A pipeline component that wraps inference model and set up inference related work.


  • initialize(): Pipeline will call it at the start of processing. The processor will be initialized with configs, and register global resources into forte.common.Resources. The implementation should set up the states of the component.

    • default_configs is a class method that returns default configuration in a dictionary format. Parent reader class configuration will be merged or overwritten by child class.

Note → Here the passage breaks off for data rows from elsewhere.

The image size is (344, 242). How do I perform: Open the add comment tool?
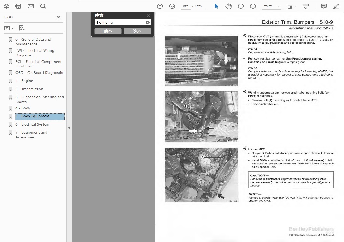[x=324, y=6]
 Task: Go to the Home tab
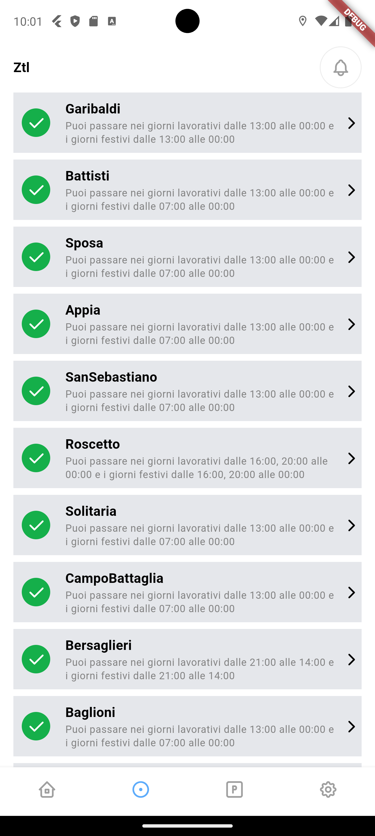[47, 789]
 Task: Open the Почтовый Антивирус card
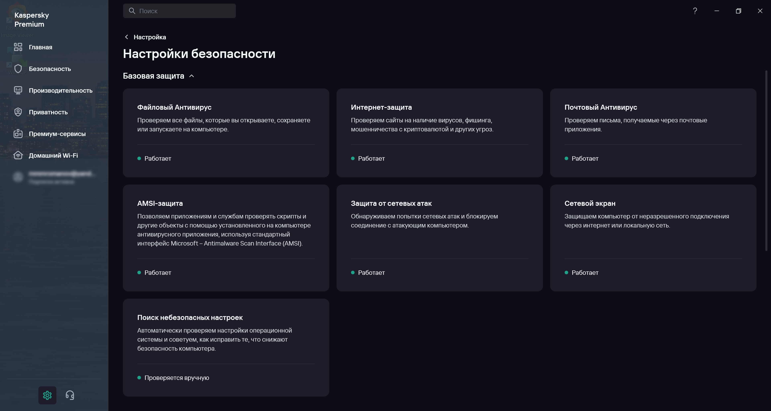click(x=653, y=133)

      • default_configs usage example

        • To use an existing processor, User should check configurations from method default_configs of the particular processor used to find out what configurations can be customized. For example, suppose after checking processor API we decide to use BaseProcessor. Then we need to check the source of forte.processors.base.base_processor.BaseProcessor.default_configs() and found that "overwrite" is a boolean configuration and we can set it to False in our customized configuration when we don’t want the default configuration. The default configuration will be overwritten when we initialize the processor with our customized configuration.

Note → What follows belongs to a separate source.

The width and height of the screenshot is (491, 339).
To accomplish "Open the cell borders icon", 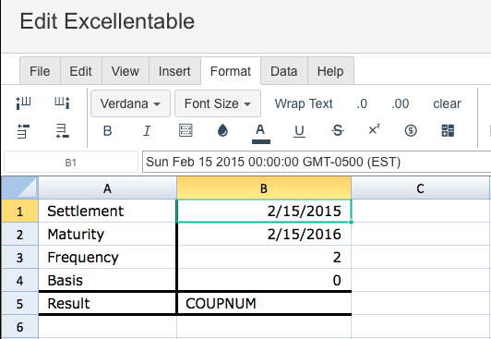I will tap(186, 130).
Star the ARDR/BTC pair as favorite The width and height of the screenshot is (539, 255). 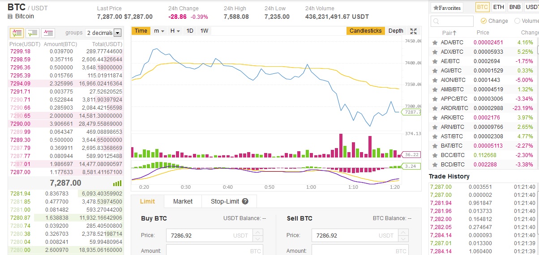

        • To implement a new processor, User should check the appropriate processor to inherit from. One consideration is whether User wants to process a DataPack or a DataPack batch for each processing iteration. If it’s the DataPack, then User should inherit from PackProcessor. If it’s the DataPack batch, then User should inherit from BaseBatchProcessor For example, in the implementation of VocabularyProcessor, it inherits from PackProcessor because it builds vocabulary from DataPack. Then User can consider adding a new configuration field in default_configs() based on the needs or overwrite the configuration field from its parent class. It’s just a simple consideration to explain the process of choosing the right processor, there are many other processors with more features that User can inherit from. User can refer to Processors API for more information.

    • resource is for advanced developer. It’s an shared object that stores data accessible by all PipelineComponent in the pipeline.

  • _process(): The main function of the processor. The implementation should process the input_pack, and conduct operations such as adding entries into the pack, or produce some side-effect such as writing data into the disk.

We also have plenty of written processors available to use. If you don’t find one suitable in your case, you can refer to pipeline examples, API or tutorials to customize a new processor.